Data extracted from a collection
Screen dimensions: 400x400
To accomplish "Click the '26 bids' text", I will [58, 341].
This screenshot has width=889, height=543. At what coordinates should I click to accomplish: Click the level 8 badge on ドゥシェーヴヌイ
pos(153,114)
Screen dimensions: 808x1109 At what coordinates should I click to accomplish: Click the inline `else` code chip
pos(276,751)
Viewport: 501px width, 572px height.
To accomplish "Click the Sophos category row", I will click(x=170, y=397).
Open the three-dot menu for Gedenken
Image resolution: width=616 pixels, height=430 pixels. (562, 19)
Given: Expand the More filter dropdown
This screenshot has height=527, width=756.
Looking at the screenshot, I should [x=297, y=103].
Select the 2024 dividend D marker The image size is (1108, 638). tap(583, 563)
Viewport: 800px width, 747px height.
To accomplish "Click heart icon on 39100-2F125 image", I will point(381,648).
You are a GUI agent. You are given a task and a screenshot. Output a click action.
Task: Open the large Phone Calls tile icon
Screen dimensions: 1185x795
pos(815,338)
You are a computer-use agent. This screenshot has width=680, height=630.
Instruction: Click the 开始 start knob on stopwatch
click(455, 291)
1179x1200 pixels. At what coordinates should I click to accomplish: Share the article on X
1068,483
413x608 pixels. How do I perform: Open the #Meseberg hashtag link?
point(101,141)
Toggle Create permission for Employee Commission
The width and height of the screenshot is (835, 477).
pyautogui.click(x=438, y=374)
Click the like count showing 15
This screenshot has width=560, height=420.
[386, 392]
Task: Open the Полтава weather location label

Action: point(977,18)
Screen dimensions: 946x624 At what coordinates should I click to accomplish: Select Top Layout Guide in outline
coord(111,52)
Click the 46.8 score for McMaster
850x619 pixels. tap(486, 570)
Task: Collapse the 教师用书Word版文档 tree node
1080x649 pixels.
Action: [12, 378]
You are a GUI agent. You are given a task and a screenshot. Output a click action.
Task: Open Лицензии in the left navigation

WORK TO COMPLETE
Including any blank lines, repeat the data exactly.

EXERCISE OUTPUT
Screen dimensions: 400x400
To accomplish "Click the '26 bids' text", I will [58, 341].
This screenshot has width=889, height=543. At what coordinates should I click to accomplish: Click the level 8 badge on ドゥシェーヴヌイ
pos(153,114)
Screen dimensions: 808x1109 At what coordinates should I click to accomplish: Click the inline `else` code chip
pos(276,751)
Viewport: 501px width, 572px height.
To accomplish "Click the Sophos category row", I will click(x=170, y=397).
Open the three-dot menu for Gedenken
Image resolution: width=616 pixels, height=430 pixels. (562, 19)
Given: Expand the More filter dropdown
This screenshot has height=527, width=756.
Looking at the screenshot, I should [x=297, y=103].
Select the 2024 dividend D marker The image size is (1108, 638). tap(583, 563)
Viewport: 800px width, 747px height.
To accomplish "Click heart icon on 39100-2F125 image", I will point(381,648).
You are a GUI agent. You are given a task and a screenshot. Output a click action.
Task: Open the large Phone Calls tile icon
Screen dimensions: 1185x795
pos(815,338)
You are a computer-use agent. This screenshot has width=680, height=630.
Instruction: Click the 开始 start knob on stopwatch
click(455, 291)
1179x1200 pixels. At what coordinates should I click to accomplish: Share the article on X
1068,483
413x608 pixels. How do I perform: Open the #Meseberg hashtag link?
point(101,141)
Toggle Create permission for Employee Commission
The width and height of the screenshot is (835, 477).
pyautogui.click(x=438, y=374)
Click the like count showing 15
This screenshot has width=560, height=420.
[386, 392]
Task: Open the Полтава weather location label

Action: point(977,18)
Screen dimensions: 946x624 At what coordinates should I click to accomplish: Select Top Layout Guide in outline
coord(111,52)
Click the 46.8 score for McMaster
850x619 pixels. tap(486, 570)
Task: Collapse the 教师用书Word版文档 tree node
1080x649 pixels.
Action: [12, 378]
You are a GUI agent. You are given a task and a screenshot. Output a click action.
Task: Open Лицензии in the left navigation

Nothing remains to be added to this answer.